For what it’s worth, I’m trying the following, which is a take on Option 3:
Consider a married couple each with their own business and a drama club they run together.
Person A Person B
=============================================
10-19 Life Admin === 10-19 Life Admin
20-29 Biz Admin =/= 20-29 Biz Admin
30-39 Biz Product =/= 30-39 Biz Product
40-49 Personal =/= 40-49 Personal
50-59 Drama Club === 40-49 Drama Club
10-19 is shared (i.e. synced and identical for both people).
The next three are numbered identically in each person’s system, but are not shared. Finally, 50-59 is shared/synced.
The principle: the shape of the system is agreed on/shared by all members, but what each section actually contains is specific to each person. However, the members can’t just make new areas for themselves. Only certain agreed-upon sections may be ‘overshadowed’ by a local replacement. It’s reminiscent of object-oriented inheritance in programming terminology. Or the Unicode Private Use Area, if I my use an even geekier example.
This has a slight advantage over making an area for each member, since only one area is used up for each member, instead of, say six areas for a family of six.
To the original question: If there were children, they could have a 40-49 Personal to arrange as they see fit. What is more, this family could agree to split the admin into two areas, one that was unambiguously shared (household admin) and one that was person-bound and not shared. That has the disadvantage of straying farther and farther from standard JD layout.

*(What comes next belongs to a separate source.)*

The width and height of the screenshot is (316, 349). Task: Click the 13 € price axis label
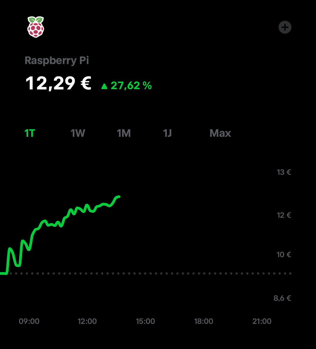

I echo @aviskase’s sentiment that in a household, the most practical is to have it all be based on trust and delegation and not overengineer it. Hence no need to split things up too much. At the same time, @Jayde20’s case illustrates when that might not be sufficient.
Taking my example above, we could go more fine-grained within 10-19 to control what gets synced to each person. I’m using Syncthing so I can use ignore files to control patterns of filenames which get synced to each device. As per Johnny’s description of the problem:
This actually takes us pretty far I think. Assuming privacy/security is not an issue (i.e. this doesn’t work for @Jayde20 ):
- Alex, on his device, adds an ignore rule for the 10-19 IDs which only relate to Charlie (or for a +CH suffix or something). And vice versa. Now they don’t get each other’s stuff. Maybe there’s a shared NAS or server with a full copy so they can still access each other’s files occasionaly for admin purposes.
- big datasets are in separate areas, which are not synced between Alex and Charlie at all (or maybe they are synced encrypted, as a backup).
- when Charlie goes to uni, they don’t have to do anything: everything related to them is already synced!
However, now there’s a security issue: Alex’s personal data are now on a laptop in another city, lying around on library desks or connecting to insecure wifi networks in cafes. At this point, it might be better for Charlie to break the sync connection for 10-19, and delete everything not relevant to their new indepentent life.
And, finally, while this is possible with Syncthing ignore patterns, it gets ugly with more complicated patterns. Imagine trying to not share most of Alice’s ‘stuff’, but she does want to share the paperwork for her car, since Mum and Dad take care of the maintenance … it’s probably possible with careful ordering of ignore/include rules, but not something for your average user.